VCU Department of Mathematics
Colloquium Lecture Series
Plane Tilings
Prof. Richard P. Stanley, MIT
Friday April 8, 3:00-4:00
Temple Building, Room 1165
We will survey some of the highlights of the theory of plane tilings, focusing on tiling a
bounded region of the plane with finitely many tiles. A standard example, though not very
mathematical, is a jigsaw puzzle. We consider such questions as the following: (1) Is there a
tiling? (2) How many tilings are there? (3) About how many tilings are there? (4) Is a tiling
easy to find? (5) Is it easy to prove or to convince someone that a tiling doesn't exist? (6)

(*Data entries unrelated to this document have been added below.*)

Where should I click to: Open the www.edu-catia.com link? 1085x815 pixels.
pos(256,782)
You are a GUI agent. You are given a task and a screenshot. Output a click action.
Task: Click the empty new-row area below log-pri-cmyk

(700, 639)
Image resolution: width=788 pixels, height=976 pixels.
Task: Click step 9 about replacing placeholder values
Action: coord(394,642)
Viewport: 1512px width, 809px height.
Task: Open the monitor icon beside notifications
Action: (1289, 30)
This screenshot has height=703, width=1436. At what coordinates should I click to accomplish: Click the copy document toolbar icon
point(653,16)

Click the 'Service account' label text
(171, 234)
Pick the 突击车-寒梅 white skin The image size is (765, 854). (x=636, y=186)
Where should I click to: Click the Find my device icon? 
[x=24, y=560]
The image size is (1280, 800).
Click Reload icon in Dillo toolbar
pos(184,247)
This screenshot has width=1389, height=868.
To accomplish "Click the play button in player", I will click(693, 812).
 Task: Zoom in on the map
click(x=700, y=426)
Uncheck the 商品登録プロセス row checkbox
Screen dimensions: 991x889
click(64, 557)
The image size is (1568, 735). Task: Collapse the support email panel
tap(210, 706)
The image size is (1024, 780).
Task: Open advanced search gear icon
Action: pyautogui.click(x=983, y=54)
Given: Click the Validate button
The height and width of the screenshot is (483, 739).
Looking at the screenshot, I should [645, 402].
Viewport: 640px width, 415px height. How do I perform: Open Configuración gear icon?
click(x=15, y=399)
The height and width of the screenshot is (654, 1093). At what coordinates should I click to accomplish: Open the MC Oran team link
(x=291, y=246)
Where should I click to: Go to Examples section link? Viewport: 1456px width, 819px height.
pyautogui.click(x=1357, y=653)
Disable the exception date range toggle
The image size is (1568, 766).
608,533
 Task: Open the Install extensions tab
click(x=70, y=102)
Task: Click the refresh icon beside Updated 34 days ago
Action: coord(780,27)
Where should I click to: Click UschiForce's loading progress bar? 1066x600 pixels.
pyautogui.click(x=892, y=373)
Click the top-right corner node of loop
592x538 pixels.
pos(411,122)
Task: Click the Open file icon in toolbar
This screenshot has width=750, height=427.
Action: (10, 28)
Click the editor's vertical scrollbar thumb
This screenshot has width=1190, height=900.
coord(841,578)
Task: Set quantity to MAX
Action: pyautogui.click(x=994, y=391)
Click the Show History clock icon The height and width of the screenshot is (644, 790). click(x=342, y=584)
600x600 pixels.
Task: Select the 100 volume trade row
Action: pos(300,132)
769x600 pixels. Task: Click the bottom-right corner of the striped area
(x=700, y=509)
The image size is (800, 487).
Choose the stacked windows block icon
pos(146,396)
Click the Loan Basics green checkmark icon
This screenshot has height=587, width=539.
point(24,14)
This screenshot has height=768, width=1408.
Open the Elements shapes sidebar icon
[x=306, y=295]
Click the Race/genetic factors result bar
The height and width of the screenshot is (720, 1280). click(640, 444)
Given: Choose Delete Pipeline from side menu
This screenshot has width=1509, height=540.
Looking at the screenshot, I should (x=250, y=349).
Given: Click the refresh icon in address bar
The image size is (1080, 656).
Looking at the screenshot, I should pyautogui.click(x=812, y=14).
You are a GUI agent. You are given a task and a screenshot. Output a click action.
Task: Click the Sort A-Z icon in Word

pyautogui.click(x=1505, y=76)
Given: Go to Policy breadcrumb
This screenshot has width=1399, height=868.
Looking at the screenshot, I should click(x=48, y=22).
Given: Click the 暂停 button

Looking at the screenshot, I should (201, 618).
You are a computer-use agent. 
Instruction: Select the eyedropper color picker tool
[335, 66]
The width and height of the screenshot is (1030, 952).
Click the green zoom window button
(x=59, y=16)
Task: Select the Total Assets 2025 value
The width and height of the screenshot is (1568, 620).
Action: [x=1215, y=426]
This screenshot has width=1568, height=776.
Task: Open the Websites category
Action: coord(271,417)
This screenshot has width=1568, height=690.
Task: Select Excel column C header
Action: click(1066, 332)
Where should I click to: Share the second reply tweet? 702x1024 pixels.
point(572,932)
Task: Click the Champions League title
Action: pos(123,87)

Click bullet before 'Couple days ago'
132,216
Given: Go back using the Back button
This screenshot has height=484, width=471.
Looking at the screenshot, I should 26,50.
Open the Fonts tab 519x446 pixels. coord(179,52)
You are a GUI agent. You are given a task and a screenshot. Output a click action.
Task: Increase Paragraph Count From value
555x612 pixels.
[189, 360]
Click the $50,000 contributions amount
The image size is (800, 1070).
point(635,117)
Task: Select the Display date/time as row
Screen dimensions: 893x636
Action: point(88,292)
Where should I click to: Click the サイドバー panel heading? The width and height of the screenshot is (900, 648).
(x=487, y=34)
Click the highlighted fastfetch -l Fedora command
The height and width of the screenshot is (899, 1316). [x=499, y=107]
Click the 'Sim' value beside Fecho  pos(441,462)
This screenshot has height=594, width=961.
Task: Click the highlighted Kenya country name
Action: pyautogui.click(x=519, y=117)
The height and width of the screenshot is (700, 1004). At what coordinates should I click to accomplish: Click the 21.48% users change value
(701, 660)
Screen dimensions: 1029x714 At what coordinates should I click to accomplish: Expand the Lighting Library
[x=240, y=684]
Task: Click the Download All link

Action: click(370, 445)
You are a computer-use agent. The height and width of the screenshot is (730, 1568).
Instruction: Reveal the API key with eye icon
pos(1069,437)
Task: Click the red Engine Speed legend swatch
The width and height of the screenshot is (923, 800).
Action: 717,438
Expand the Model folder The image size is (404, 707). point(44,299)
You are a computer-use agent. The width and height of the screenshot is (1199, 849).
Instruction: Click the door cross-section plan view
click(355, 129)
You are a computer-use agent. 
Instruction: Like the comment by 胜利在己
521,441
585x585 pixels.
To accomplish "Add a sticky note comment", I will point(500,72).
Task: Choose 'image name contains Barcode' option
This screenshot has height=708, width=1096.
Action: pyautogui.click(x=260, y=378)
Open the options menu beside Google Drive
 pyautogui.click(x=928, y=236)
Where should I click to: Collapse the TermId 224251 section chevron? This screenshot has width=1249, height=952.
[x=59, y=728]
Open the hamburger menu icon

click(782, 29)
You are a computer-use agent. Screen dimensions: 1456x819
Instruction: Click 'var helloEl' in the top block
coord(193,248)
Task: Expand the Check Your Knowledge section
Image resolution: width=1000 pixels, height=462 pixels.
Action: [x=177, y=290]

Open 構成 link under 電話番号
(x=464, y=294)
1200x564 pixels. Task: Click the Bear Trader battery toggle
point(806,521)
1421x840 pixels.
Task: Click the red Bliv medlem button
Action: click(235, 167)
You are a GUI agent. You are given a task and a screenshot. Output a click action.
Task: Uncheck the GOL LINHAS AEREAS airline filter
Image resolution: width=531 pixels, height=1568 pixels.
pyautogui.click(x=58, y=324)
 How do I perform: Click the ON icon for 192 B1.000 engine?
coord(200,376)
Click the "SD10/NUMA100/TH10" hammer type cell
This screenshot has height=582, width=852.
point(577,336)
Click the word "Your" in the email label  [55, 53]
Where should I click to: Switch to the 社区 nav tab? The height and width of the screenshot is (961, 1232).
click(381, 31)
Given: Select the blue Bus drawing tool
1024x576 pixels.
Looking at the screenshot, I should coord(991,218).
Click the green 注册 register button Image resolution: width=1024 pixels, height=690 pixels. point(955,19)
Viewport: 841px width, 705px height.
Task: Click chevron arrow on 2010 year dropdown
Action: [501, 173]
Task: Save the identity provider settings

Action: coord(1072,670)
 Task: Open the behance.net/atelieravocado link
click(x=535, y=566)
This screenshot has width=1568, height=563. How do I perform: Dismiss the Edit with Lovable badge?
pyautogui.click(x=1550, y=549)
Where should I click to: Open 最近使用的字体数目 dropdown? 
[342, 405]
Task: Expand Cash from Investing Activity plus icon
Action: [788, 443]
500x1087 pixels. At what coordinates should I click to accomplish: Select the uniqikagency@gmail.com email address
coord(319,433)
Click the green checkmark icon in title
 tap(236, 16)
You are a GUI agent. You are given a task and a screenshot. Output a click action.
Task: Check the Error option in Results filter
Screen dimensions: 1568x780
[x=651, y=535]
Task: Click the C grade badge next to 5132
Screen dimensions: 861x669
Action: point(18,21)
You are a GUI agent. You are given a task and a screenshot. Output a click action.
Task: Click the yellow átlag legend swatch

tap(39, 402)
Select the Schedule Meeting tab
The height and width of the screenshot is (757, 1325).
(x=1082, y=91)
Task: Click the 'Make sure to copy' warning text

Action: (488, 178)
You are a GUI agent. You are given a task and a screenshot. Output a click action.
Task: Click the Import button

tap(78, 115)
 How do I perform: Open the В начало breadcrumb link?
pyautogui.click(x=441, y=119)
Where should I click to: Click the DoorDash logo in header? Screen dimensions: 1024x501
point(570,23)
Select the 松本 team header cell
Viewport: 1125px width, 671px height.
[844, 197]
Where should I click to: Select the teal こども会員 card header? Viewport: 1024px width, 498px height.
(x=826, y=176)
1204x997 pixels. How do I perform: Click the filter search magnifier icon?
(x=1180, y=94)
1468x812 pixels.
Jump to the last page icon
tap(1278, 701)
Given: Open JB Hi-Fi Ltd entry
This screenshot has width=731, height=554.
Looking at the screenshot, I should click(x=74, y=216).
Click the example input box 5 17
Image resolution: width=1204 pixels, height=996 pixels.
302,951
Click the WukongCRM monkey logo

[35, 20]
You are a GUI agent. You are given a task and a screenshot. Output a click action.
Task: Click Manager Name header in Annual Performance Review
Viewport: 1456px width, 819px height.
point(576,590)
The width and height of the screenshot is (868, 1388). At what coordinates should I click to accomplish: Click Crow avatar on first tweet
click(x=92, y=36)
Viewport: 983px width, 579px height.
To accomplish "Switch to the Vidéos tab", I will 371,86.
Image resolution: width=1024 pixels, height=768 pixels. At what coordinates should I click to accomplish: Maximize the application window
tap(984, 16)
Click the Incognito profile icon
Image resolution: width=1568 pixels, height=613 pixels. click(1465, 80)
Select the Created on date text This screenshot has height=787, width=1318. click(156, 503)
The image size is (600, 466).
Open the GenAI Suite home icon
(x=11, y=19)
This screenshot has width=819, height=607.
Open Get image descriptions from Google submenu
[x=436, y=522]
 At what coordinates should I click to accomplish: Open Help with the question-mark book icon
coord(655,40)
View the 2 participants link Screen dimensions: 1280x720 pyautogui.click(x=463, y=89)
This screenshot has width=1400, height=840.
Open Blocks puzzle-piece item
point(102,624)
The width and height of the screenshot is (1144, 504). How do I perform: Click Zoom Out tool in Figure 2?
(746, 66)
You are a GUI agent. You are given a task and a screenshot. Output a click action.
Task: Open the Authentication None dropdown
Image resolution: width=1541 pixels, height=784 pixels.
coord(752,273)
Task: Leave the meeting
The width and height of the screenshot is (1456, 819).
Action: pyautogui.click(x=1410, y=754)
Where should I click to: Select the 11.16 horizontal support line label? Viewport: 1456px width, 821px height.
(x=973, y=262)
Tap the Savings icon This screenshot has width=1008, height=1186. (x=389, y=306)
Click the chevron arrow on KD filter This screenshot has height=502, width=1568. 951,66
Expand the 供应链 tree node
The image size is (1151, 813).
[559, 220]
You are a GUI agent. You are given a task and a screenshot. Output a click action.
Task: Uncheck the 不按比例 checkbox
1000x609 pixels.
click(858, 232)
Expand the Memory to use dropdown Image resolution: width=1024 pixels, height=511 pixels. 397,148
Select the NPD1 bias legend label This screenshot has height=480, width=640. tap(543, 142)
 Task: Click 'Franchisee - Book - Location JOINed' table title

What does a typical tiling look like? We point out some interesting connections between
tilings and such topics as computer science, continued fractions, probability theory, and
mathematical logic.
Professor Richard P. Stanley
Dr. Stanley is the Norman Levinson Professor of Applied Mathematics at the Massachusetts Institute of Technology, in Cambridge,
Massachusetts. Dr. Stanley is internationally recognized as a leading expert in combinatorics and its connection to other areas of
mathematics such as algebraic topology, commutative algebra, and representation theory. He is the author of two-volume book
Enumerative Combinatorics, a must have reference in the field with amazing collection of exercises. He is also the author of
Combinatorics and Commutative Algebra and more than 150 research articles. He has served as thesis advisor to more than 50 doctoral
students.
The long list of Dr. Stanley's awards and accolades includes the George Pólya Prize in Applied Combinatorics in 1975 from the Society of
Industrial and Applied Mathematics, the Leroy P. Steele Prize in recognition of the completion of his two-volume work Enumerative
Combinatorics in 2001 from the American Mathematical Society, the Rolf Schock Prize in 2003 from the Swedish Academy of Sciences,
Committee on the William Lowell Putnam Competition, 1983-1986 (Chair, 1985-1986), and Senior Scholar, Clay Mathematics Institute.
He is a member of the American Academy of Arts and Sciences and the National Academy of Sciences.